写真の仕分けは、泣いたり笑ったりと感情の起伏が大きい作業かもしれません。心に余裕を持って、自分のペースで取り組むことが大切です。
遺品整理後に後悔しないための写真の保存方法
写真の仕分けが終わったら、残すことにした写真をどのように保存するか検討します。大切な写真を劣化から守り、いつでも思い出を振り返られるよう、保存方法を工夫しましょう。
新しいアルバムへの保存
- 仕分けした写真を新しいアルバムに貼り直す
古いアルバムから写真を外し、新しいアルバムに貼り直すことをおすすめします。写真を傷めないよう、丁寧に扱ってください。アルバムのサイズは、保管場所に合わせて選びましょう。 - 湿気がこもらず、風通しの良い場所で保管する
アルバムは湿気に弱いため、風通しが良く直射日光の当たらない場所で保管することが大切です。クローゼットの上段や、本棚の奥などが適しています。シリカゲルを一緒に保管すると、湿気対策になります。
デジタルデータとしての保存
- スキャナーやスマホアプリを使ってデータ化する
写真をデジタルデータとして保存することで、劣化を防ぎ、場所を取らずに保管できます。自宅のスキャナーやスマホの専用アプリを使えば、自分でデータ化が可能です。 - 写真屋さんや専門業者に依頼してDVDやCD-ROMに記録する
大量の写真をデータ化する場合は、写真店や専門業者に依頼するのが効率的です。DVDやCD-ROMに記録してもらえば、パソコンで簡単に閲覧できます。 - デジタルフォトフレームで飾る
デジタル化した写真は、デジタルフォトフレームを使って部屋に飾ることができます。故人を身近に感じながら、日々の生活を送れるでしょう。 - クラウドサービスを利用して遠方の親戚とも共有する
クラウドサービスを活用すれば、デジタル化した写真を遠方の親族とも共有できます。皆で故人を偲び、思い出を語り合うことができるでしょう。
形見としての分配
- 故人と親しい友人や親族に写真を形見として渡す
故人と一緒に写っている写真を、親しい友人や親族に形見として渡すのも一つの方法です。写真に込められた思い出を、大切な人と分かち合うことができます。 - 相手に迷惑がかからないか確認してから渡す
ただし、写真は非常にプライベートなものです。相手の気持ちを考えずに押し付けてしまわないよう、事前に確認を取ってから渡すようにしましょう。

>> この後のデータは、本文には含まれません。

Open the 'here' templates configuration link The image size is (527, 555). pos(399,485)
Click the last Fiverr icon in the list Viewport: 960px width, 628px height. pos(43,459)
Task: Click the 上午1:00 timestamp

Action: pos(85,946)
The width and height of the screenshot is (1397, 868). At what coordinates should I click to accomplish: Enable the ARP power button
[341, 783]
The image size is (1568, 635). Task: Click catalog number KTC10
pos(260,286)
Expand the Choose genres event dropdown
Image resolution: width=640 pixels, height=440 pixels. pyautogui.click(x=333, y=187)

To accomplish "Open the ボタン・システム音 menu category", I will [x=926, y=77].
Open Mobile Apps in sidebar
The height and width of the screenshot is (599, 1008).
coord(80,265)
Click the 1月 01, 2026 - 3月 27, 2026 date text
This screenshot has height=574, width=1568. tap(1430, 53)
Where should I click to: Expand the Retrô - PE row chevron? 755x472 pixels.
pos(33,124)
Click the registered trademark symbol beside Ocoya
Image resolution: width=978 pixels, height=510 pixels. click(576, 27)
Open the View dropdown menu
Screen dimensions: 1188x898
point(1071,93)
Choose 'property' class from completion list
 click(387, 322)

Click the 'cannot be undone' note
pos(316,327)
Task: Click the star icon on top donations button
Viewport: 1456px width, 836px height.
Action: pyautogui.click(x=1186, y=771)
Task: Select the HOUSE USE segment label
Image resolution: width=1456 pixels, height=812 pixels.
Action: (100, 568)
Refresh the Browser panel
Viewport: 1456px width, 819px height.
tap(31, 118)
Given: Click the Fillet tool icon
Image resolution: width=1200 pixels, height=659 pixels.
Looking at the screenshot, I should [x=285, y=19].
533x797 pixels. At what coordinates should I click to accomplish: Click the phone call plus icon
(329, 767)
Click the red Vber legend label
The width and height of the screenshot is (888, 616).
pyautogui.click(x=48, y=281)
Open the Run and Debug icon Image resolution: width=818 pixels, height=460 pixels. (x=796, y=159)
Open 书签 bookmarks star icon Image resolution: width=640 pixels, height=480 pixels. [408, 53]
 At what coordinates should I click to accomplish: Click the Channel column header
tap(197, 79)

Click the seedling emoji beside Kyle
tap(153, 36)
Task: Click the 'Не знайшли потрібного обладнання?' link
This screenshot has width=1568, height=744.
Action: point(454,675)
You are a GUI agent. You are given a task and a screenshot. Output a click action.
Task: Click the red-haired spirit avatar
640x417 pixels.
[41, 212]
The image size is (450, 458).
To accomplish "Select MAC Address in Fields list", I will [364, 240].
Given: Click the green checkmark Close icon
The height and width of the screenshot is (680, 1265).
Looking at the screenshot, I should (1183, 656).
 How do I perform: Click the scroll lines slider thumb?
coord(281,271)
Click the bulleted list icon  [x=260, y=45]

写真の保存方法は、それぞれに長所と短所があります。自分の生活スタイルや保管場所、故人との思い出の深さなどを考慮して、最適な方法を選びましょう。
遺品整理で出てきた写真の処分方法
仕分けの結果、処分することになった写真の扱い方も重要です。故人のプライバシーに配慮しつつ、適切な方法で処分を進めましょう。
プライバシーに配慮した処分
- 紙に包むなどして第三者に見られないようにする
故人の写真が外部の人の目に触れないよう、不透明な紙に包んでから処分します。封筒に入れるのもよいでしょう。 - 破る、シュレッダーにかける、漂白剤に浸すなどの方法がある
写真を破ったり、シュレッダーにかけたりすることで、再生不可能な状態にします。漂白剤に浸すのも一つの方法です。ただし、故人の写真を物理的に破壊することに抵抗を感じる方もいるかもしれません。
ゴミとしての分別・処分
- 自治体の規則に従って可燃ゴミとして処分する
多くの自治体では、写真は可燃ゴミとして処分できます。ただし、大量の写真を一度に出すのは避け、少しずつ処分するのがマナーです。 - アルバムは金属部品・プラスチック部分・紙部分に分別する
アルバムを処分する際は、素材ごとに分別が必要です。金属部品、プラスチック部分、紙部分に分け、それぞれ適切な方法で処分しましょう。素材別の分別方法は、自治体によって異なる場合があるため、確認が必要です。
業者への回収依頼
- 遺品整理業者にアルバムごと回収を依頼する
大量の写真やアルバムを処分する必要がある場合は、遺品整理業者に依頼するのも一つの方法です。アルバムごと回収してもらえるため、分別の手間が省けます。 - 分別作業が不要になる
業者に回収を依頼することで、素材ごとの分別作業が不要になります。ただし、費用がかかることを念頭に置いておく必要があります。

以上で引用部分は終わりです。